Looking at our future workforce, the most productive leaders over the next decade will need to be bilingual. And with the general shortage of workers and a greater dissatisfaction with student loan debt, more young people will be open to careers in the trades. Some of the concrete-related college programs will help in this, but those programs alone will not be able to fill the void in our workforce. We will see high school vocational-technical programs and apprenticeship programs experience a renaissance. But to get our fair share, concrete contractors will need to be creative in recruiting the next generation’s workers, especially with the competitive wages welders and HVAC contractors are offering.

Innovation and research will always be years ahead of what we see in the field. That’s just how construction works. General contractors will demand higher standards of quality and we will see more on-site testing—even on residential projects.

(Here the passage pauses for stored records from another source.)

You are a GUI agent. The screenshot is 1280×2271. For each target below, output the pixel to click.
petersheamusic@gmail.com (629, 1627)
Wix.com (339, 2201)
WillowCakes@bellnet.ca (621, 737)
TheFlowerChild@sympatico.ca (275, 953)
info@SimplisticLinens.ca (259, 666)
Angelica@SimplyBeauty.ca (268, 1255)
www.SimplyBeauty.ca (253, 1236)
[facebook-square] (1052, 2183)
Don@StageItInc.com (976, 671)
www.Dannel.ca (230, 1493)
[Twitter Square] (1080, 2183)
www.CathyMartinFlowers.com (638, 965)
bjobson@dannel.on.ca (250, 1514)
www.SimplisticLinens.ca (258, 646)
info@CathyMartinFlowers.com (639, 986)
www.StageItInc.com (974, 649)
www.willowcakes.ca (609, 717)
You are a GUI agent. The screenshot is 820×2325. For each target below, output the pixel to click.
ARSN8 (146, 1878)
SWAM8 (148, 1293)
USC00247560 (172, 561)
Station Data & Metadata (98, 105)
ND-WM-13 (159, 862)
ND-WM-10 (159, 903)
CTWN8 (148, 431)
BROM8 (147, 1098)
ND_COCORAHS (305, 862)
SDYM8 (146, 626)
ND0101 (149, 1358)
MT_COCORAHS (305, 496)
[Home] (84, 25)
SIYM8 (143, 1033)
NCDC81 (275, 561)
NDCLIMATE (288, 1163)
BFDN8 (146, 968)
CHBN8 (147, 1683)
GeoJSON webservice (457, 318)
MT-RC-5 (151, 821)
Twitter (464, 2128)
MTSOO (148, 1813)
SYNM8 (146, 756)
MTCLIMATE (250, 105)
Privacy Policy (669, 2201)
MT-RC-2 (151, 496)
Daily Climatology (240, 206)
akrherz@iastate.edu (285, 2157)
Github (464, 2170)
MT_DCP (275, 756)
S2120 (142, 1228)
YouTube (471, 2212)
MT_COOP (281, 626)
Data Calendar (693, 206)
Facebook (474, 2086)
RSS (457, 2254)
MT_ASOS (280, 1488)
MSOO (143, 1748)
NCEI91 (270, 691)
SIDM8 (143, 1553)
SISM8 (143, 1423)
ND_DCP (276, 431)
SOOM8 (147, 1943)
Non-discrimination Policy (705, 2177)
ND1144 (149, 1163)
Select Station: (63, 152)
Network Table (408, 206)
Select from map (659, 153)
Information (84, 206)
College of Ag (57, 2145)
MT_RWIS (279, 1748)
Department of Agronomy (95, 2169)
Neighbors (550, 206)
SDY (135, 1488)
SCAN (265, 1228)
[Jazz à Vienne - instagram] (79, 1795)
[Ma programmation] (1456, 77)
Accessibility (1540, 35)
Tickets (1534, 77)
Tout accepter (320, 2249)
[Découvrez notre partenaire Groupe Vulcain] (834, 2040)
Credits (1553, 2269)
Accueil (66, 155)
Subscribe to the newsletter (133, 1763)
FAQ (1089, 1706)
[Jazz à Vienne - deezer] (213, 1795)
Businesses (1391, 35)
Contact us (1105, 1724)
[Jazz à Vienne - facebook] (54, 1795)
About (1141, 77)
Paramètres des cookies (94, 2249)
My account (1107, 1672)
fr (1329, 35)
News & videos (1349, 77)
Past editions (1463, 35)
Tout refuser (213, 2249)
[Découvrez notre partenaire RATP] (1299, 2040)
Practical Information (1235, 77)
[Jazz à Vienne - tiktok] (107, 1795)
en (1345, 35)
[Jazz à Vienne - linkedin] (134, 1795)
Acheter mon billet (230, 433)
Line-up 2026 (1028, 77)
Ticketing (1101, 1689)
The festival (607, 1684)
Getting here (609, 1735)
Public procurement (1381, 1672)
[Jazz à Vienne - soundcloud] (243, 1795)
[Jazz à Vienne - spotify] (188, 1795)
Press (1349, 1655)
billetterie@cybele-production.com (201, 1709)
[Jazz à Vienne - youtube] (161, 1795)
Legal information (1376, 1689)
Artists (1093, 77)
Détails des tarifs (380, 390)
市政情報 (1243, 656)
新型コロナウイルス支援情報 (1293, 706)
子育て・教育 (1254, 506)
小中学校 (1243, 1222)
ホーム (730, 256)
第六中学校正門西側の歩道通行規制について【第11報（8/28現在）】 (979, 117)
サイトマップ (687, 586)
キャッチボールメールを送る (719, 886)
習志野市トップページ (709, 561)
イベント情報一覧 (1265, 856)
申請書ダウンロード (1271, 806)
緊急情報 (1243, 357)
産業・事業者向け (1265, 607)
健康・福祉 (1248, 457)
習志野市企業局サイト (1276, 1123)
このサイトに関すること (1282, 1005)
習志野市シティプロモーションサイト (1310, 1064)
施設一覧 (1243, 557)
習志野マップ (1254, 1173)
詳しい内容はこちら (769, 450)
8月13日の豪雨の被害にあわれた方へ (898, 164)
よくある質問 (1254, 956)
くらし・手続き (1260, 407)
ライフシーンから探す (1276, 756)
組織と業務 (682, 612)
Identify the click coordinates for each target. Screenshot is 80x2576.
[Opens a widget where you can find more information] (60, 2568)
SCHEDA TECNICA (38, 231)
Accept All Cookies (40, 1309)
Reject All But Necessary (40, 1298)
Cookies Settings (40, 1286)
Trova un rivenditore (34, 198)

The traditional brands in tools and equipment will change. For a generation, Bobcat was synonymous with skid steers, but they no longer dominate the field. Today, there are at least a dozen choices—with unlimited attachments—and that’s true for all types of heavy equipment. This trend of more choices will accelerate. Marshalltown will continue, though, their stronghold in the field of hand floats and trowels. And while you’d have to claw my Estwing from my cold dead fingers, sadly I’m not seeing the younger generation buying the age-old blue-handled hammers we older folks grew up with.

Let’s wrap up these predictions with a challenge: Mentor your replacements and teach your crew leaders to do the same. Since my company started pumping concrete and got away from just doing flatwork, I’m in contact with many more concrete contractors than ever before. I’m hugely disappointed in the common perspective that says, “Every time I train someone they either leave or start their own company.” There is no competition between lighthouses—we need to consider the greater good of our industry. If the ship’s registry is always low or if our people are continually jumping ship, maybe the captain needs to make some changes to ensure the future of concrete remains rock solid.